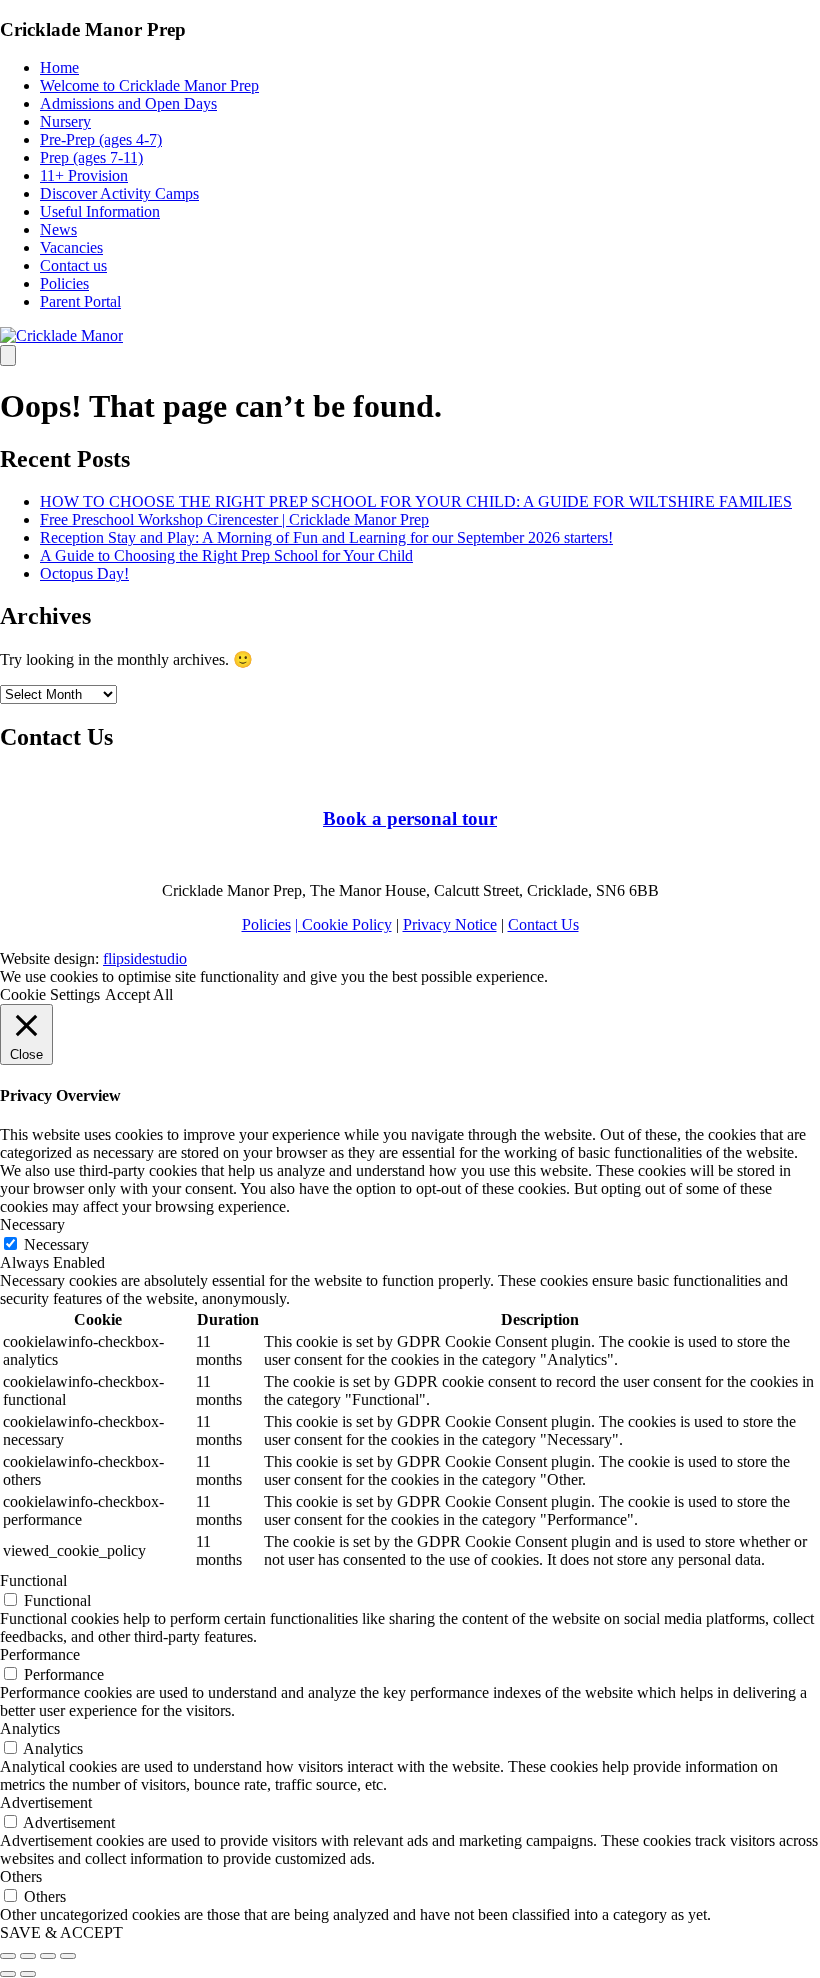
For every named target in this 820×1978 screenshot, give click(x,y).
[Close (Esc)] (8, 1956)
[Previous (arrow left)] (8, 1974)
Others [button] (21, 1876)
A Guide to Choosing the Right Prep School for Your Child (226, 555)
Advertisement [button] (46, 1802)
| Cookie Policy (343, 924)
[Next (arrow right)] (28, 1974)
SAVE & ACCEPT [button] (61, 1932)
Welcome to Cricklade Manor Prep (149, 85)
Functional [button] (33, 1580)
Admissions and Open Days (128, 103)
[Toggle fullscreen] (48, 1956)
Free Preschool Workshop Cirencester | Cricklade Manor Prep (234, 519)
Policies (64, 283)
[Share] (28, 1956)
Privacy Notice (450, 924)
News (58, 229)
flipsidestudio (145, 958)
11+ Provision (84, 175)
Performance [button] (40, 1654)
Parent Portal (80, 301)
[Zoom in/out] (68, 1956)
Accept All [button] (139, 994)
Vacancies (71, 247)
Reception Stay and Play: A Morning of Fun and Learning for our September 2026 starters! (326, 537)
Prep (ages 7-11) (91, 157)
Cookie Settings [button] (50, 994)
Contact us (73, 265)
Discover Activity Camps (119, 193)
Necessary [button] (32, 1224)
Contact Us (543, 924)
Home (59, 67)
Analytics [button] (30, 1728)
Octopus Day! (84, 573)
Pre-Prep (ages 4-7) (101, 139)
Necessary (56, 1244)
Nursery (65, 121)
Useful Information (100, 211)
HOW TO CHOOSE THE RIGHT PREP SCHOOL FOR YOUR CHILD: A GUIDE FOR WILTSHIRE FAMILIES (416, 501)
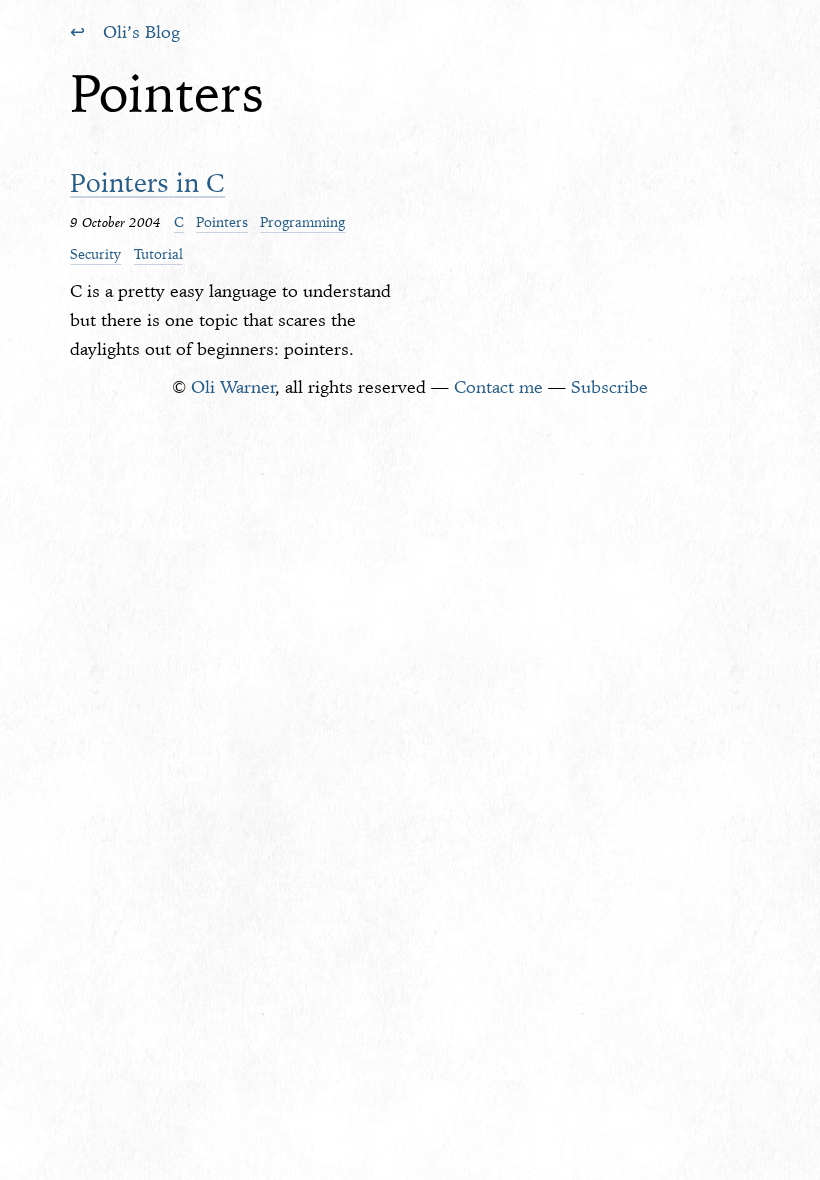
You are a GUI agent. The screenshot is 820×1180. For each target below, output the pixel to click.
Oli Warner (233, 387)
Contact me (498, 387)
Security (95, 254)
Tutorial (158, 254)
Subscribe (609, 387)
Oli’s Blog (141, 32)
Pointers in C (147, 182)
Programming (302, 222)
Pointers (222, 222)
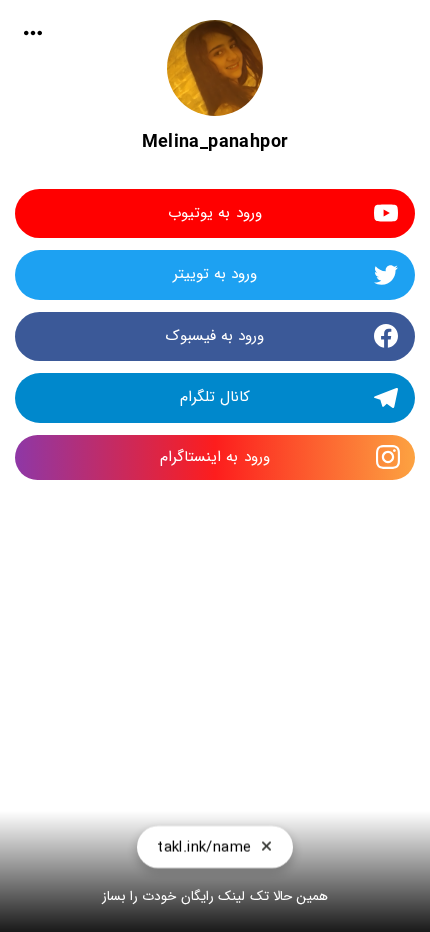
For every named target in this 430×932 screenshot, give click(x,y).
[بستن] (266, 852)
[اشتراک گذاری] (33, 33)
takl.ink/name (204, 852)
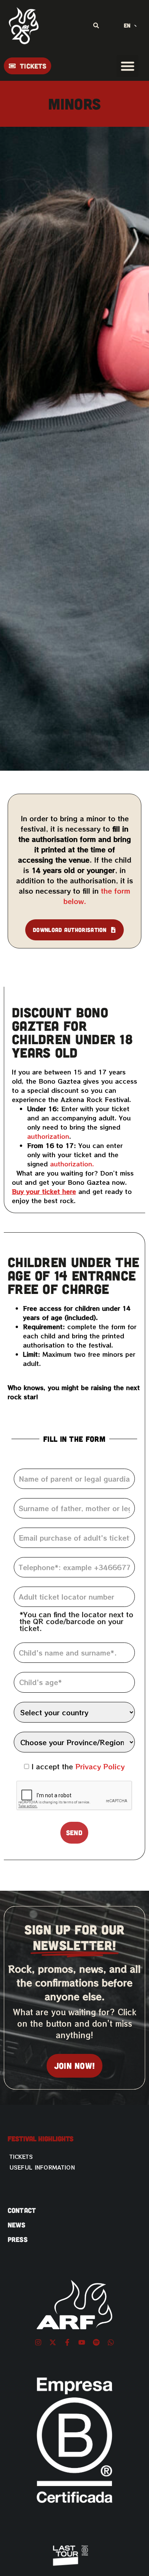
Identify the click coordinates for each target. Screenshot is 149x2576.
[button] (127, 66)
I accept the (78, 1766)
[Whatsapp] (110, 2342)
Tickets (21, 2156)
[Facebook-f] (67, 2342)
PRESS (18, 2239)
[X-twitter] (52, 2342)
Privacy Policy (100, 1766)
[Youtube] (81, 2342)
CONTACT (22, 2210)
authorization (48, 1136)
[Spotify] (96, 2342)
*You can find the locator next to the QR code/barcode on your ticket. (76, 1621)
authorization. (73, 1163)
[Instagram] (38, 2342)
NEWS (17, 2225)
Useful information (42, 2167)
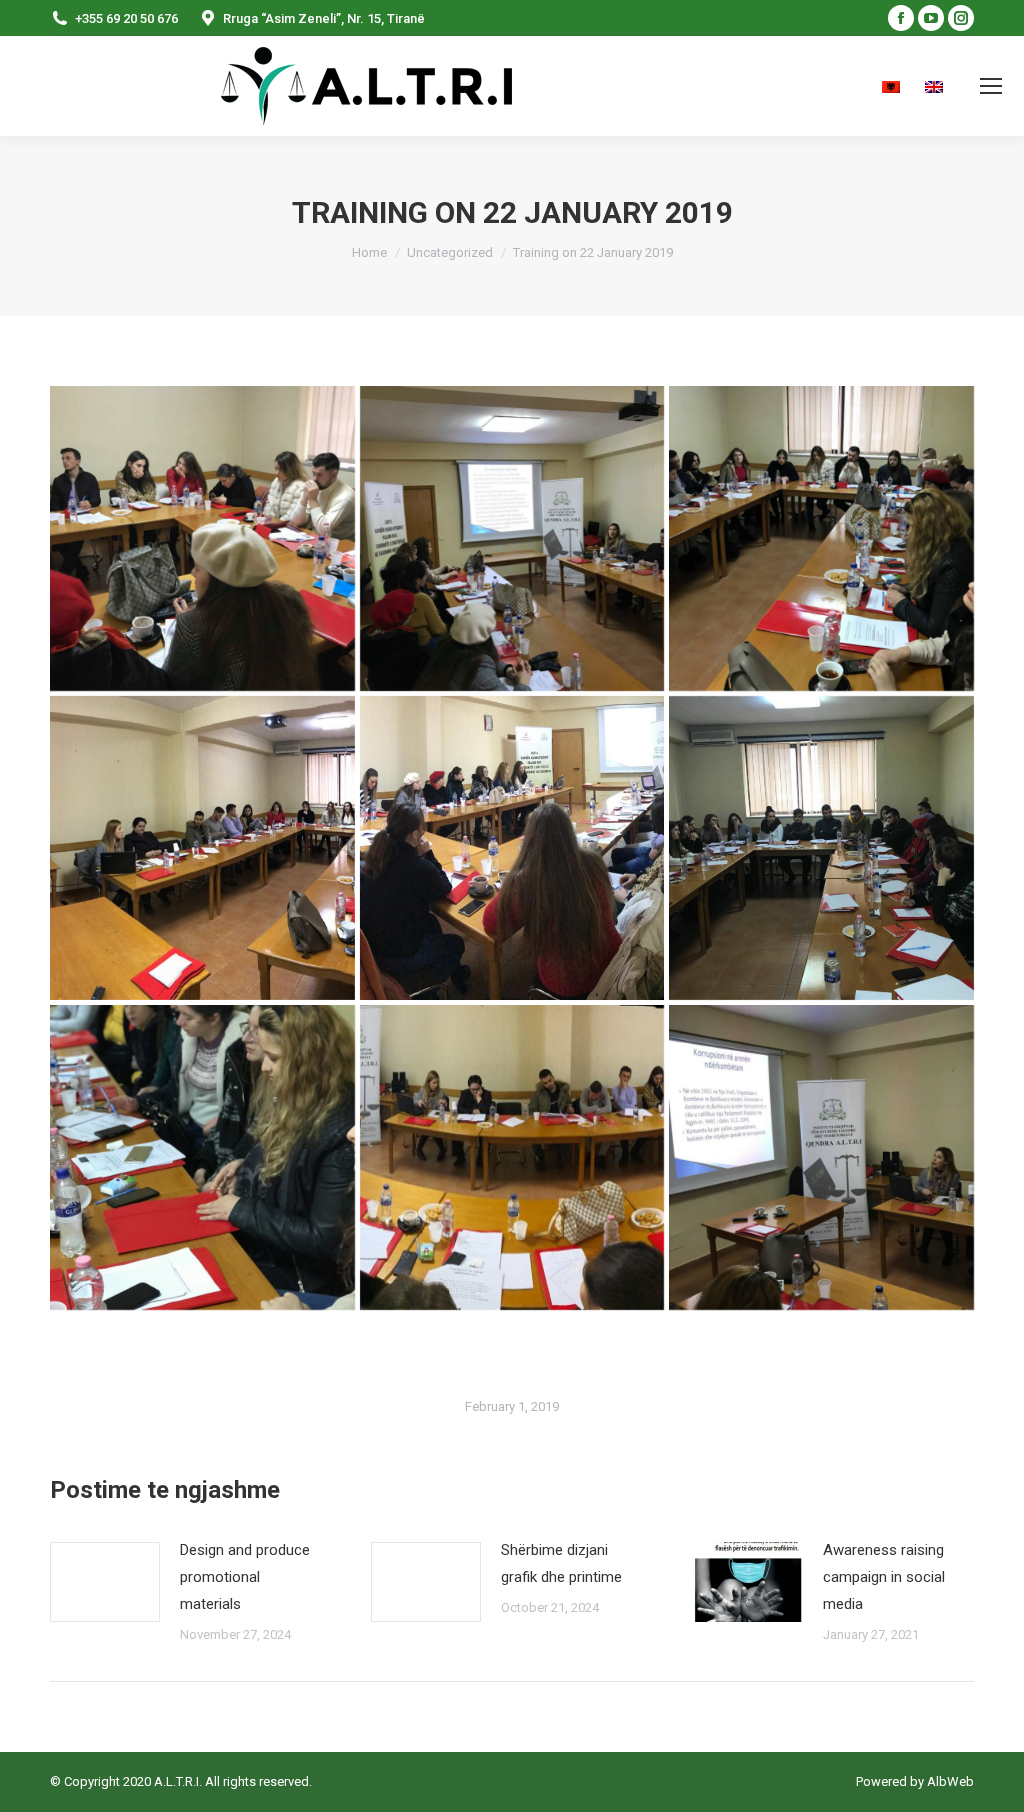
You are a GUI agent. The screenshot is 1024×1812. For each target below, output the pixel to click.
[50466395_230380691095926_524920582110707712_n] (202, 848)
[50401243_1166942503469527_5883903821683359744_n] (202, 538)
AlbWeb (949, 1781)
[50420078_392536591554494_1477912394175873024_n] (821, 538)
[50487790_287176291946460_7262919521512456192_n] (512, 848)
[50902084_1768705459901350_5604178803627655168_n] (821, 1157)
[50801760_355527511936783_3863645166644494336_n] (512, 1157)
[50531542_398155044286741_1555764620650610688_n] (202, 1157)
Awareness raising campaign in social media (884, 1577)
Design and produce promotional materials (245, 1577)
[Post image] (105, 1582)
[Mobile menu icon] (991, 86)
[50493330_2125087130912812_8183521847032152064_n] (821, 848)
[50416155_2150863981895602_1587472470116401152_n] (512, 538)
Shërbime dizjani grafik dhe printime (561, 1563)
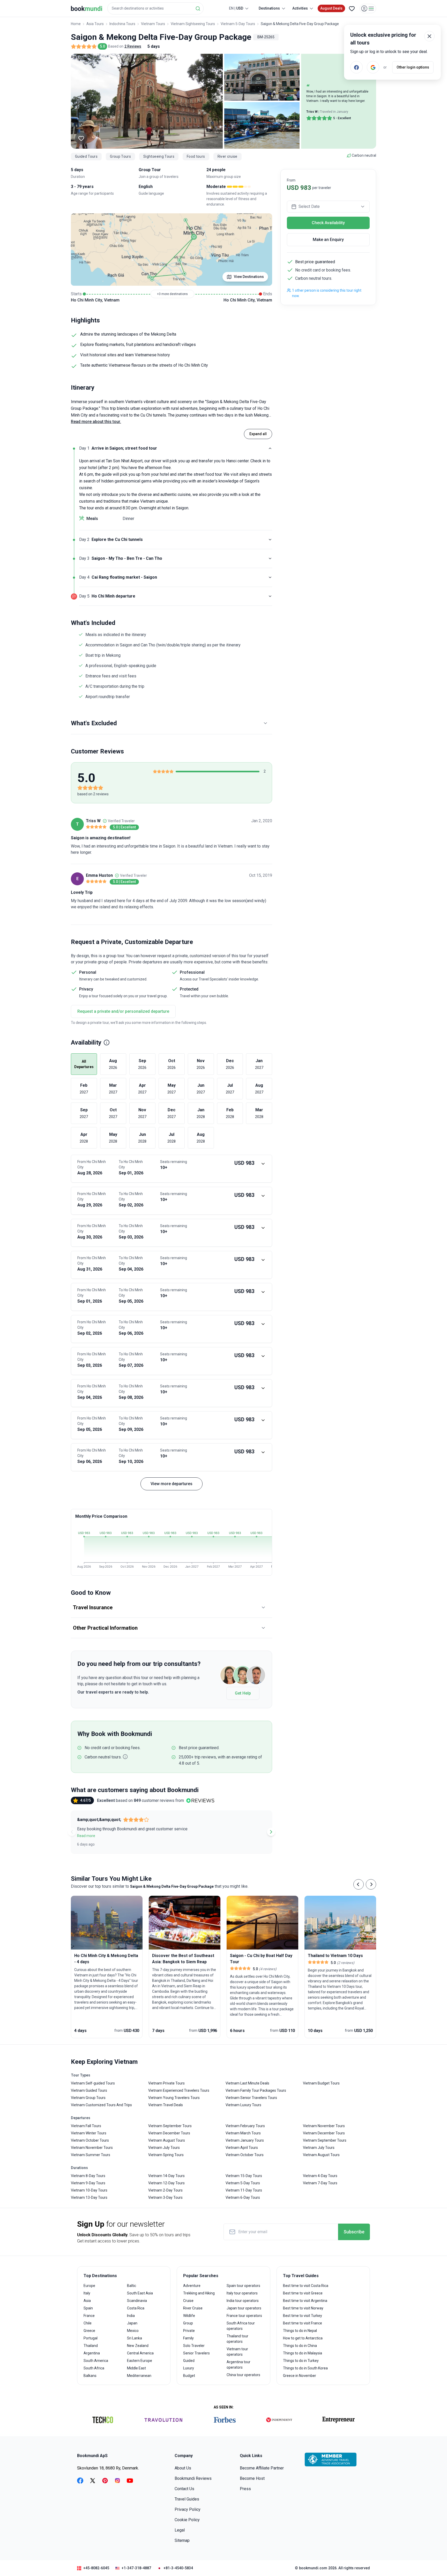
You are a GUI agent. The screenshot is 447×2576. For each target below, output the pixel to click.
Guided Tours (86, 156)
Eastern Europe (139, 2361)
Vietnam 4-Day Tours (320, 2176)
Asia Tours (95, 24)
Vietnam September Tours (170, 2126)
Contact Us (184, 2488)
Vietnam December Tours (169, 2133)
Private (189, 2331)
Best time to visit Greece (303, 2293)
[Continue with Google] (373, 67)
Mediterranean (139, 2376)
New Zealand (137, 2346)
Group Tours (120, 156)
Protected (189, 989)
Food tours (196, 156)
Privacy (86, 989)
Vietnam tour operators (237, 2351)
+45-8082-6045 (96, 2568)
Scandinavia (137, 2301)
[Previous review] (72, 1832)
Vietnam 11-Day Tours (244, 2190)
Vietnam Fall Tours (86, 2126)
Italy (87, 2293)
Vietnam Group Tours (88, 2098)
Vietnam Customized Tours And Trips (101, 2105)
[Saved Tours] (351, 8)
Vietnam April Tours (242, 2148)
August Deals (331, 8)
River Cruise (193, 2308)
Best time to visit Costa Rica (305, 2286)
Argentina (92, 2353)
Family (188, 2338)
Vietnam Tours (153, 24)
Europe (89, 2286)
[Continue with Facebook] (356, 67)
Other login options (413, 67)
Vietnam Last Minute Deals (247, 2083)
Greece (89, 2331)
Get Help (243, 1693)
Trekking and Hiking (199, 2293)
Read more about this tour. (96, 421)
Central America (140, 2353)
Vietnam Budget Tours (321, 2083)
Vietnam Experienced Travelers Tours (178, 2090)
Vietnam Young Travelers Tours (174, 2098)
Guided (189, 2361)
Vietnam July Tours (164, 2148)
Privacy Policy (187, 2509)
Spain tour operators (243, 2286)
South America (96, 2361)
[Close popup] (429, 36)
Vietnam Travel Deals (165, 2105)
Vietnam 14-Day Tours (166, 2176)
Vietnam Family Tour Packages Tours (256, 2090)
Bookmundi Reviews (193, 2478)
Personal (87, 972)
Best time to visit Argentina (305, 2301)
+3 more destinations (172, 294)
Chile (88, 2323)
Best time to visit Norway (303, 2308)
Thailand (91, 2346)
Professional (192, 972)
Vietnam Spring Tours (166, 2155)
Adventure (191, 2286)
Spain (88, 2308)
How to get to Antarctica (303, 2338)
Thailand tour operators (237, 2339)
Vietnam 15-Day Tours (244, 2176)
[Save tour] (81, 138)
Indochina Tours (122, 24)
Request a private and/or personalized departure (123, 1011)
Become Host (252, 2478)
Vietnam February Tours (245, 2126)
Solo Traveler (194, 2346)
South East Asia (140, 2293)
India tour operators (243, 2301)
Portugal (91, 2338)
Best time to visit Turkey (302, 2316)
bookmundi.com (313, 2568)
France (89, 2316)
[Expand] (270, 540)
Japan (132, 2323)
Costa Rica (135, 2308)
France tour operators (244, 2316)
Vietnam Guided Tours (89, 2090)
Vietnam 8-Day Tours (88, 2176)
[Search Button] (198, 8)
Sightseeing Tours (158, 156)
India (131, 2316)
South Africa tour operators (241, 2326)
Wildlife (189, 2316)
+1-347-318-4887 (136, 2568)
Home (76, 24)
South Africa (94, 2368)
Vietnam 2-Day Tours (165, 2190)
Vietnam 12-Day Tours (166, 2183)
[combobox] (155, 8)
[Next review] (271, 1832)
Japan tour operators (244, 2308)
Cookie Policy (187, 2519)
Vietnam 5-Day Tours (238, 24)
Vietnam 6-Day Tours (243, 2197)
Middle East (136, 2368)
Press (245, 2488)
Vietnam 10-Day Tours (89, 2190)
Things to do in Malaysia (302, 2353)
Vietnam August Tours (166, 2140)
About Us (183, 2468)
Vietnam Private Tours (166, 2083)
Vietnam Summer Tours (90, 2155)
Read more (86, 1836)
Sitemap (182, 2540)
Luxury (188, 2368)
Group (188, 2323)
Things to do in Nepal (300, 2331)
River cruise (227, 156)
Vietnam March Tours (243, 2133)
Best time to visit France (302, 2323)
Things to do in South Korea (305, 2368)
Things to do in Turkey (301, 2361)
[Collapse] (270, 448)
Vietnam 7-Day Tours (320, 2183)
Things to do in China (300, 2346)
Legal (180, 2530)
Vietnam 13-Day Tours (89, 2197)
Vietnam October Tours (90, 2140)
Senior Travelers (196, 2353)
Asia (87, 2301)
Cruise (188, 2301)
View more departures (171, 1483)
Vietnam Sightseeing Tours (193, 24)
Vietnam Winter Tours (88, 2133)
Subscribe (354, 2231)
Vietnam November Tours (92, 2148)
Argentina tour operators (238, 2364)
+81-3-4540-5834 (178, 2568)
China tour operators (243, 2375)
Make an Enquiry (328, 239)
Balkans (90, 2376)
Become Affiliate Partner (262, 2468)
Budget (189, 2376)
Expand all (258, 434)
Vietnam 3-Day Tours (165, 2197)
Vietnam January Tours (245, 2140)
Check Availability (328, 222)
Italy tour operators (242, 2293)
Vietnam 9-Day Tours (88, 2183)
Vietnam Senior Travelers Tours (251, 2098)
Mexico (133, 2331)
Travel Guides (187, 2499)
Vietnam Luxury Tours (243, 2105)
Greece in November (299, 2376)
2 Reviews (132, 46)
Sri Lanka (134, 2338)
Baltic (131, 2286)
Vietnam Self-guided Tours (93, 2083)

________

What to work on:
Reproduce the lines above, beginning at the line with "Spain tour operators (243, 2286)" and stopping after the line with "destinations (172, 294)", exactly as they are.

Task solution:
Spain tour operators (243, 2286)
South America (96, 2361)
[Close popup] (429, 36)
Vietnam Travel Deals (165, 2105)
Vietnam 14-Day Tours (166, 2176)
Vietnam Family Tour Packages Tours (256, 2090)
Bookmundi Reviews (193, 2478)
Personal (87, 972)
Best time to visit Argentina (305, 2301)
+3 more destinations (172, 294)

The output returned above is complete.